LEAK DETECTOR USING ATOMIZED OIL PRODUCED BY A MECHANICAL GENERATING MEANS

Abstract

A visible vapor generator is provided. The visible vapor generator may include: a pump having an inlet and an outlet; and a passage configured to provide a fluid to an impeller associated with the pump in addition to lubricating fluid and working fluid provided to the pump; wherein the action of the impeller atomizes both at least some of both the lubricating fluid and the fluid provided to the impeller and expels the atomized fluid through the outlet. A method of generating a vapor may also be provided. The method may include; modifying a pump to have a passage to conduct fluid to an impeller associated with the pump in addition to the lubricating fluid and working fluid.

Description

FIELD OF THE INVENTION

The present invention relates generally to a system for generating smoke. More particularly, the present invention relates to a method and apparatus for generating a visible vapor which may commonly be referred to as smoke.

BACKGROUND OF THE INVENTION

When servicing components of an automobile, one common task is to find leaks in a closed system such as an engine or other components. Current leak detecting system utilizes a smoke or atomized mineral oil where the mineral oil is turned into smoke or atomized by use of a heating element. The smoke is then pumped into the closed system and any leaks will be visible to the naked eye, because the smoke will be seen coming from the leak in the system.

Accordingly, it is desirable to provide a method and apparatus that can generate a visible vapor or “smoke” that can be inserted under pressure into a closed system for detecting leaks.

SUMMARY OF THE INVENTION

The foregoing needs are met, to a great extent, by the embodiments of the invention, wherein in one aspect an apparatus is provided that in some embodiments a method or apparatus is provided for producing a visible fluid (smoke) and pressuring the smoke to pump the smoke into a system to detect leaks.

In accordance with one embodiment of the present invention, a visible vapor generator is provided. The visible vapor generator may include: a pump having an inlet and an outlet; and a passage configured to provide a fluid to an impeller associated with the pump in addition to lubricating fluid and working fluid provided to the pump; wherein the action of the impeller atomizes both at least some of both the lubricating fluid and the fluid provided to the impeller and expels the atomized fluid through the outlet.

In accordance with another embodiment of the present invention, a visible vapor generator is provided. The visible vapor generator may include; a means for generating pressure having an inlet and an outlet; and a means for providing fluid communication to the pressure generating means in addition to lubricating fluid provided to the pressure generating means; wherein the action of the pressure generating means atomizes at least some of both the lubricating fluid and the fluid provided to the impeller and expels the atomized fluid through the outlet.

In accordance with yet another embodiment of the present invention, a method of generating a vapor is provided. The method may include; modifying a pump to have a passage to conduct fluid to an impeller associated with the pump in addition to the lubricating fluid and working fluid.

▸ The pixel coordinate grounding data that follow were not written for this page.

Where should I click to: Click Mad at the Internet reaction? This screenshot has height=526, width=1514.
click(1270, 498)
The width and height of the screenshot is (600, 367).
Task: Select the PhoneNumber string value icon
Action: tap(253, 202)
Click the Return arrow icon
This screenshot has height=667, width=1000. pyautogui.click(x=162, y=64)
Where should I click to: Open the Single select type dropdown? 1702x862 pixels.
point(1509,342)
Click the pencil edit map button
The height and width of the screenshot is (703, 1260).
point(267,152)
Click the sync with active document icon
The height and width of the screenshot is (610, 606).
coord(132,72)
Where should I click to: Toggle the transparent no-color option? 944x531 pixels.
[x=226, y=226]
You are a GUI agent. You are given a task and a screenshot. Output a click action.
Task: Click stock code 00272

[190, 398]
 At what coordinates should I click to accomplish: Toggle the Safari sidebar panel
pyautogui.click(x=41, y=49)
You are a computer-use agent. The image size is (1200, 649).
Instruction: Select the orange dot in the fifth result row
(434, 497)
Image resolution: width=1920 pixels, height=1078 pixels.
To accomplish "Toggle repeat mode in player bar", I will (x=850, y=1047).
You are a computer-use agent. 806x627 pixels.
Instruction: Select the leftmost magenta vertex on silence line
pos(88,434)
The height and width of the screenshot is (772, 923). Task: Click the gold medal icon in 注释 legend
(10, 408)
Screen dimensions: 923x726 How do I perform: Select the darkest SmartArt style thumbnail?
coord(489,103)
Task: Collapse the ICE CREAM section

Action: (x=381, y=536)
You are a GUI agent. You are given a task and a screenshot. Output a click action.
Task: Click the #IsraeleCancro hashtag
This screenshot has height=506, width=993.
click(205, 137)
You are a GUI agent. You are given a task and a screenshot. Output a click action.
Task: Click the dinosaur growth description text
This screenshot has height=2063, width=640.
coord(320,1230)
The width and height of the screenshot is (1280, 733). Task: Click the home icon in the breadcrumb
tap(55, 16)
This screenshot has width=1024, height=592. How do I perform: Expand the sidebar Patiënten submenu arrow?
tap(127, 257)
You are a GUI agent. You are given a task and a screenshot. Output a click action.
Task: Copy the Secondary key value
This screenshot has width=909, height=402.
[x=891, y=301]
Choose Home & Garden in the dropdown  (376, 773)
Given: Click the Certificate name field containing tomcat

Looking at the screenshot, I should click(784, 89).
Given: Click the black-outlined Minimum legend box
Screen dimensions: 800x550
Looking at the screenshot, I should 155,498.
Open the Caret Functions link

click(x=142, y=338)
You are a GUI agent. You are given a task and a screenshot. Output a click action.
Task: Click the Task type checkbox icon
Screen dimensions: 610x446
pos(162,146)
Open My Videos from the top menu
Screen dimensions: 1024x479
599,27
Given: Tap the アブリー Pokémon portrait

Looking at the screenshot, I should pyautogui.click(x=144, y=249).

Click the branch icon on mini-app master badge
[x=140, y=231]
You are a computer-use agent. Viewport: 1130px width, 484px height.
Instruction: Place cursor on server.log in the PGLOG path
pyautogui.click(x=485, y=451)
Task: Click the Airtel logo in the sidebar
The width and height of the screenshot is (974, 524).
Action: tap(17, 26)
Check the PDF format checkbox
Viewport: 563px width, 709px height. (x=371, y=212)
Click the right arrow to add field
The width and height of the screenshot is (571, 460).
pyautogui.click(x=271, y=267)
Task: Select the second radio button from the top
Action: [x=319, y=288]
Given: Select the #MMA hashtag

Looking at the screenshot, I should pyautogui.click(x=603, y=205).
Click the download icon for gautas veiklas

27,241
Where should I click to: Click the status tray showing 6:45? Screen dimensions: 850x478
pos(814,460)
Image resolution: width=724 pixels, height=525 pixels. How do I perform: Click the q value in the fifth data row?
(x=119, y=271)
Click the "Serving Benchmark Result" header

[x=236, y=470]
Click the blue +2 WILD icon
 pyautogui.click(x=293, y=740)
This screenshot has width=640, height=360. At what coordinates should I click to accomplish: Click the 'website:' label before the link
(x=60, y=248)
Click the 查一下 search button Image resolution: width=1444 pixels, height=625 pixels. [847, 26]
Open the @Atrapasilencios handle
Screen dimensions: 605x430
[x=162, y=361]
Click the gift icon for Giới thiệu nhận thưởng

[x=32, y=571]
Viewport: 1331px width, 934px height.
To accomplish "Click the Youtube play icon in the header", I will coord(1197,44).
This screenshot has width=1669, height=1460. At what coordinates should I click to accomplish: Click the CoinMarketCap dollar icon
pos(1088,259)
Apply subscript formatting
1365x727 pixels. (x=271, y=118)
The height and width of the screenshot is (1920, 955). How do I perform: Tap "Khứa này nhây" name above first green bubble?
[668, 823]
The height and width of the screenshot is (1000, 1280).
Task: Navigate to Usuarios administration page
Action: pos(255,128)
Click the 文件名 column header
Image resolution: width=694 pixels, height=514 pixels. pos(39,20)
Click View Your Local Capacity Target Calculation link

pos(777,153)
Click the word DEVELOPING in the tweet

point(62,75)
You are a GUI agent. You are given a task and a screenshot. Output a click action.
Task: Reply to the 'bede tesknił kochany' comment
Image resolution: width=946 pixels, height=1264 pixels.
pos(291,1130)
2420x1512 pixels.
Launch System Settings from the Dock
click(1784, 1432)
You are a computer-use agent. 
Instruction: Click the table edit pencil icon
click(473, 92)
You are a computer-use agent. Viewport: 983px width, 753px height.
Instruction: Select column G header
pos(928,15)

There has thus been outlined, rather broadly, certain embodiments of the invention in order that the detailed description thereof herein may be better understood, and in order that the present contribution to the art may be better appreciated. There are, of course, additional embodiments of the invention that will be described below and which will form the subject matter of the claims appended hereto.

In this respect, before explaining at least one embodiment of the invention in detail, it is to be understood that the invention is not limited in its application to the details of construction and to the arrangements of the components set forth in the following description or illustrated in the drawings. The invention is capable of embodiments in addition to those described and of being practiced and carried out in various ways. Also, it is to be understood that the phraseology and terminology employed herein, as well as the abstract, are for the purpose of description and should not be regarded as limiting.

As such, those skilled in the art will appreciate that the conception upon which this disclosure is based may readily be utilized as a basis for the designing of other structures, methods and systems for carrying out the several purposes of the present invention. It is important, therefore, that the claims be regarded as including such equivalent constructions insofar as they do not depart from the spirit and scope of the present invention.

BRIEF DESCRIPTION OF THE DRAWINGS

FIG. 1 is a perspective view illustrating a pump that has been modified in accordance to an embodiment of the present invention.

FIG. 2 is an exploded perspective view of a portion of the pump shown in FIG. 1 that has been modified according to an embodiment in accordance with the invention.

FIG. 3 is a cross-sectional view of a rotary vane vacuum pump that has been modified in accordance with the embodiment of the invention.

FIG. 4 is a cross-sectional view of a portion of a rotary vane vacuum pump taken along the line of 4-4 as shown in FIG. 5.

FIG. 5 an exploded view of a portion of a rotary vane vacuum pump that has been modified in accordance with an embodiment of the invention.

DETAILED DESCRIPTION

According to some embodiments of the invention a visible vapor commonly referred herein to as “smoke” is generated for use in leak detection. While the term “smoke” is commonly used herein, it should be understood that in accordance with several embodiments of the invention, there is no combustion or addition of heat associated with the generation of the visible vapor or smoke.

The term “smoke” as used herein refers to a visible vapor and is not limited to results of a combustion process. An apparatus may be made in accordance with the invention or other apparatus may be adapted such as a rotary vane pump, for example, to generate a desired amount of smoke in accordance with the invention.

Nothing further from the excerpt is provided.